Views on the applicability of quantitative trade policy models differ widely. Critics often point to the problem of policy aggregation. For example, Sumner (1993) argues that policy models are too aggregated and may be harmful to the policy debate. Meilke and de Gorter (1996) contend that quantitative analyses are "woefully inadequate" when trade policy negotiations intensify into sensitive product lines. Gardner (1993) claims that computable general equilibrium (CGE) models have not been illuminating because key elements of the proposals dealt with nonstandard policy instruments (i.e., tariff-rate quotas (TRQs)). Bureau and Salvatici (2003) note that differences in methods of aggregating protection is one of the main reasons why policy results are fundamentally different between models analyzing an almost identical set of liberalization scenarios. (1)

In this article, we illustrate a methodology to deal explicitly with the issue of policy aggregation, particularly when TRQs are present and administration procedures differ across countries and product varieties. More specifically, a highly disaggregated, export-differentiated, "tariff line" policy model calibrated to 2001 protection levels is developed as a mixed-complementarity problem (MCP) to investigate bilateral and multilateral TRQ reform options using the heavily protected U.S. specialty cheese import market as our case study. (2) The MCP framework (Rutherford 1995) enables us to trace out the entire path of TRQ liberalization as exporters move through different regimes. We focus on in- and out-of-quota imports, quota rents, composite imports, and import prices as TRQ liberalization progresses. This enables us to rank the effectiveness of four TRQ liberalization strategies.

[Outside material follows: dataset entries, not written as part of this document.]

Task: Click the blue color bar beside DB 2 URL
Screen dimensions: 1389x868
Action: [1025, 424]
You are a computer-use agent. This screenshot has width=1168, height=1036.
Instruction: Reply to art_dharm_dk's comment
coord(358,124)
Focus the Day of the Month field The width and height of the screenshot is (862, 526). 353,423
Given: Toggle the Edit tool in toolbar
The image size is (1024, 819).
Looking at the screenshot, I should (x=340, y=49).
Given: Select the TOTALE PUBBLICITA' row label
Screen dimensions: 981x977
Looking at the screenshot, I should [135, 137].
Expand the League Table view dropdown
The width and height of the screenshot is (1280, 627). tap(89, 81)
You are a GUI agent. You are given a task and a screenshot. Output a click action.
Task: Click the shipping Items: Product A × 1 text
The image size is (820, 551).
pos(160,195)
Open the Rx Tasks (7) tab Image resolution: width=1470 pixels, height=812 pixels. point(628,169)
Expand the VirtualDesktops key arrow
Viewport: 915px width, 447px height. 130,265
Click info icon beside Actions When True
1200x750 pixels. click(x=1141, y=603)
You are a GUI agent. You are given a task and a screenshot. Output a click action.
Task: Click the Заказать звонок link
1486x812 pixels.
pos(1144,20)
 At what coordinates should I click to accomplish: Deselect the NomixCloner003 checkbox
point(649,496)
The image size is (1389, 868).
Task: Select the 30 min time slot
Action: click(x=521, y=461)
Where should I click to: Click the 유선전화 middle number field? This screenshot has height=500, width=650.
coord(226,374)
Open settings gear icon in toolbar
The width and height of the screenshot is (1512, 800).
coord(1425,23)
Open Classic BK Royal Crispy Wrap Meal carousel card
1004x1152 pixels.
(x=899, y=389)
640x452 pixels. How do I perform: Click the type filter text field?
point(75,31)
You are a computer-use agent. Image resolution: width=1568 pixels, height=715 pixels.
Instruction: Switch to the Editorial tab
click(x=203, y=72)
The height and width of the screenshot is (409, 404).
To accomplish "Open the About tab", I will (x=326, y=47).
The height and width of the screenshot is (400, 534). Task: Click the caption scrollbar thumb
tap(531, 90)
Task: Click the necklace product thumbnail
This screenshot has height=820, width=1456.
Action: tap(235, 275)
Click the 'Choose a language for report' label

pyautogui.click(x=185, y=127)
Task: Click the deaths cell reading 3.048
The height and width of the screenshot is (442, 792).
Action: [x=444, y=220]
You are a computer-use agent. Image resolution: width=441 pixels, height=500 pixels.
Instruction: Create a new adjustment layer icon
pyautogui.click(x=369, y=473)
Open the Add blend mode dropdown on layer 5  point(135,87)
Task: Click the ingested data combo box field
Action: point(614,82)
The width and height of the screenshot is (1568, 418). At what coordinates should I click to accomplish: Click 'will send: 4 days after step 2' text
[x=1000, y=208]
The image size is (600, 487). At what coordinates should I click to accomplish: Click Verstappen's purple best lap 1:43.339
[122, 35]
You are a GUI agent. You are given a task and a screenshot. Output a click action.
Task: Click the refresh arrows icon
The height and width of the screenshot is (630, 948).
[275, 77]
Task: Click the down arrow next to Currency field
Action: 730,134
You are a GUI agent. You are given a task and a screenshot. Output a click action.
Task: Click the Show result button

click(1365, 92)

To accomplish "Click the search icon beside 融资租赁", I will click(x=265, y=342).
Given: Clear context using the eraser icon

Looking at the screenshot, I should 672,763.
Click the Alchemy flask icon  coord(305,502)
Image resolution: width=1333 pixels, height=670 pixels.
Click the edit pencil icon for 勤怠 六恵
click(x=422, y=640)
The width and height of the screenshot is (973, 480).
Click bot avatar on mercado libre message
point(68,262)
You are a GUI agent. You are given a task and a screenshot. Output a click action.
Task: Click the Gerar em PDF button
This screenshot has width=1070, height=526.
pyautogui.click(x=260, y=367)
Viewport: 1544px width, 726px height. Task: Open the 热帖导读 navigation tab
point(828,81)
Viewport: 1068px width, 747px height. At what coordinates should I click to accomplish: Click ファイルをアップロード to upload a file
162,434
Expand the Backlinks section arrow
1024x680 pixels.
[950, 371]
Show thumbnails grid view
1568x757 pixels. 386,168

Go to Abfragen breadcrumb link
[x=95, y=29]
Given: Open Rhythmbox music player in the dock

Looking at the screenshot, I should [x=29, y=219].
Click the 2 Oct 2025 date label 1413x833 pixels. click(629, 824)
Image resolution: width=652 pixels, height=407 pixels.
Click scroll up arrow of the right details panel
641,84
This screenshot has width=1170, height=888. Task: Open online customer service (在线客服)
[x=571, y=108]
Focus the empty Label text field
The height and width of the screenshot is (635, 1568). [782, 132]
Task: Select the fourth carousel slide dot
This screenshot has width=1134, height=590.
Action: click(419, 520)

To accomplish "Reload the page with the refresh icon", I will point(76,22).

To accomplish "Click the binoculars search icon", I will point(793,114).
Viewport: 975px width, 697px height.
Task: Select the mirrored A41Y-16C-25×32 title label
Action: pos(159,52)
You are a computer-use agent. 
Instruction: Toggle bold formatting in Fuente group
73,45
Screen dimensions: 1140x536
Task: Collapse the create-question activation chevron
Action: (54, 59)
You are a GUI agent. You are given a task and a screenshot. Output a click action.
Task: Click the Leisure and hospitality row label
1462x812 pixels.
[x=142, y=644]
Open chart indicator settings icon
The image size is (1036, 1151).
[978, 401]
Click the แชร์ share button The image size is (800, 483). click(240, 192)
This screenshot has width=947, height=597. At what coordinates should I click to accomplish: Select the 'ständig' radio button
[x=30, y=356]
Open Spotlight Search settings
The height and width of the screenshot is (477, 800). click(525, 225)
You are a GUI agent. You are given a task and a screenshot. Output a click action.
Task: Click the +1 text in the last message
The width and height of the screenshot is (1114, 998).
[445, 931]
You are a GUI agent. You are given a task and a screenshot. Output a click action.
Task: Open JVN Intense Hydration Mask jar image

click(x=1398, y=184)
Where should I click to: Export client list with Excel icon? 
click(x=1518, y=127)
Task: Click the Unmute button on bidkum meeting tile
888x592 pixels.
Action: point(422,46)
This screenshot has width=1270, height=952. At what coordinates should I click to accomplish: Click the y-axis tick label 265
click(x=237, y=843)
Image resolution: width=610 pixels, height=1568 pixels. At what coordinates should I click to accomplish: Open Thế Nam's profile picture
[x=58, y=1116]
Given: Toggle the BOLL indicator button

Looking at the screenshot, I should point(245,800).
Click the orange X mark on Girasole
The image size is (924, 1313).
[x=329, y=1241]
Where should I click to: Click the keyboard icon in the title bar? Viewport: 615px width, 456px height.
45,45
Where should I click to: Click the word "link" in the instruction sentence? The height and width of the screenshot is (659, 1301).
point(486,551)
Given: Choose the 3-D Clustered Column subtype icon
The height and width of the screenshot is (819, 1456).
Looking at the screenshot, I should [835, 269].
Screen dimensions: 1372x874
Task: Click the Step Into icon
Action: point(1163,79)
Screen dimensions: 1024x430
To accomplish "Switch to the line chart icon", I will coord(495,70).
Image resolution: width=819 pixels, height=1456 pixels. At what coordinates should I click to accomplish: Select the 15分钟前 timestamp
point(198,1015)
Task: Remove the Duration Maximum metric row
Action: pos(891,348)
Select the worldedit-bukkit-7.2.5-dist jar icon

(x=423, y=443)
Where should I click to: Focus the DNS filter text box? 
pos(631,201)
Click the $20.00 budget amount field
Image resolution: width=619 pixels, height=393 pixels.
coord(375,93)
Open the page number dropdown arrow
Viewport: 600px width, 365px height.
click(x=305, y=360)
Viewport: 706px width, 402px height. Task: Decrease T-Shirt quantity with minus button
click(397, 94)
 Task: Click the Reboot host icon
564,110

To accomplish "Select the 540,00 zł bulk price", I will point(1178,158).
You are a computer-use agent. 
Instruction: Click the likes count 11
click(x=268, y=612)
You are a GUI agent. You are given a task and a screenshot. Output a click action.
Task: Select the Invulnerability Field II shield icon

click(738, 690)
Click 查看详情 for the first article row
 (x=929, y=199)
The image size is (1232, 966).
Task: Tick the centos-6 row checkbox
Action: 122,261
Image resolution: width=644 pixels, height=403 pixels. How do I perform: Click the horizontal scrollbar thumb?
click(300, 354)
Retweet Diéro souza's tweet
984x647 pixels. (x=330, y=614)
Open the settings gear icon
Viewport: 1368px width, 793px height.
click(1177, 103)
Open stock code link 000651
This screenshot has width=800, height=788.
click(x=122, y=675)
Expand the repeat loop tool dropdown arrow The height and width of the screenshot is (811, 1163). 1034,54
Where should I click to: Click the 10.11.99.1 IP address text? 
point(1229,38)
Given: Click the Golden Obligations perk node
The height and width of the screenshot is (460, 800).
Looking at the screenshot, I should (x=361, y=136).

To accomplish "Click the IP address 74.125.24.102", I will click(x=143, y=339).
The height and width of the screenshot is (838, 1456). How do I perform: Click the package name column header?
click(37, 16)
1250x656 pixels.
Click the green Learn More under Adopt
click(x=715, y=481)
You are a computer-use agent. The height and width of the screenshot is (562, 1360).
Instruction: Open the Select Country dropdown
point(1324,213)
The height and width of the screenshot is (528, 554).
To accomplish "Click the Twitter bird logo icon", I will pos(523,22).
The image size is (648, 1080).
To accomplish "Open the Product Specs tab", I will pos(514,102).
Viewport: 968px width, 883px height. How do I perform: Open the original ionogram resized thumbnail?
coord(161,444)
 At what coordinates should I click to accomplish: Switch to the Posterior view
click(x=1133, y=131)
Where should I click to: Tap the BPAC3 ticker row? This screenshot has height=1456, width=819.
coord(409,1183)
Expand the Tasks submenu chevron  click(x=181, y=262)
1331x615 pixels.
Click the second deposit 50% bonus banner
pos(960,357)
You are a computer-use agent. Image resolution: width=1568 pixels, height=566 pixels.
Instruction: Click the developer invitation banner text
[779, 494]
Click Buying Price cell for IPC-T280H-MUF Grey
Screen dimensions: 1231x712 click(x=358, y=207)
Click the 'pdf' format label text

TRQ liberalization in U.S. dairy is complex because there are two tariffs, a quota, three possible regimes, and a complex set of quota administration procedures. U.S. specialty cheese quota administration can be country specific, through designated quota licenses, or on an "any-country" (i.e., most favored nation (MFN)) basis across very disaggregate and heterogeneous tariff lines. Thus, effective analysis of TRQs requires manipulating them at the "tariff line."

Previous studies investigating the impact of TRQs typically focus on complete liberalization because of the difficulty in handling regime changes (Cox et al. 1999; Lariviere and Meilke 1999; Elbehri et al. 2004; van der Messenbrugghe, Beghin, and Mitchell 2003; Langley, Samwaru, and Normile 2006). Moreover, TRQ administration methods that differ by country and variety at a very detailed product level are not amenable to aggregation for use in many quantitative policy models. As Stillman (1999) notes: "It would be interesting to see an empirical application of dairy products limited by TRQs in the U.S. to identify what level of quotas and tariffs are necessary to cause an increase in global trade" (p. 5, italics added). This study is the first of its kind to highlight the interaction between country-specific and MFN TRQ administration methods in a quantitative framework. (3)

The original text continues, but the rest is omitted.